Molti giornalisti e politici sembrano essersi appassionati, in questi giorni, all'espressione “economia di guerra.
La prima notizia è che dovrebbe esistere anche una economia di pace - che, intendiamoci - non implica non produrre armamenti. L'Italia, infatti, ne esporta per un valore di circa 4 miliardi di euro (dati ufficiali del 2020).


Un manuale di economia fra i più letti al mondo la spiegava con un dilemma: burro o cannoni? L'economia, diceva, si occupa di utilizzare al meglio delle risorse scarse fra usi alternativi. Il meglio significa due cose: (I) in modo efficiente, ovvero ottenendo il massimo risultato possibile con il minimo sforzo; (II) in modo efficace, cioè raggiungendo gli obiettivi prefissi-supposti accettati dalla collettività intera.


Quindi l'economia è di pace o guerra a seconda degli obiettivi che i popoli si danno e delle conseguenti scelte di utilizzo delle risorse (scarse) a disposizione.

Se si va alla guerra, si rinuncerà a certe cose, se si vive in pace, si dedicherà alla difesa il minimo necessario.


Evidente che i nostri eroi non pensino a tutto ciò, dicendo economia di guerra quanto piuttosto al rischio che vengano a scarseggiare certi beni e che i prezzi di molti altri possano salire alle stelle, come conseguenza -in entrambi i casi- del conflitto bellico.


Economia di guerra, però, non significa file ai benzinai e scaffali della farina deserti ma cannoni al posto del burro. Molto ma molto peggio, insomma.

* [CAMPIONE DI DATI]
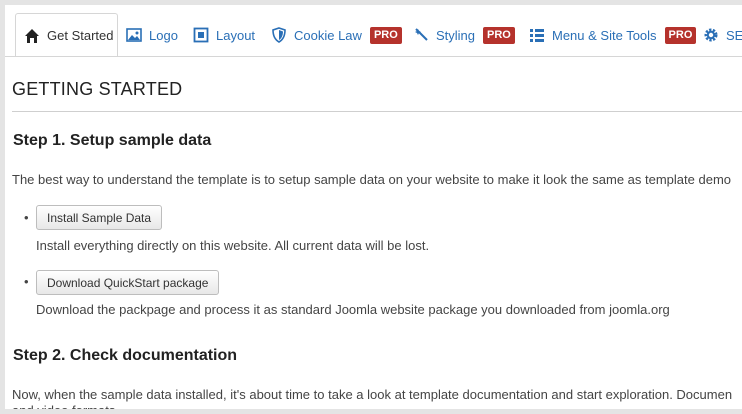 The width and height of the screenshot is (742, 414). I want to click on tab-label: Menu & Site Tools, so click(604, 35).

* [CONSEGNA]
Secondo il brano sull'economia di guerra, per quale valore l'Italia esporta armamenti?

* [SOLUZIONE]
Per circa 4 miliardi di euro, secondo i dati ufficiali del 2020.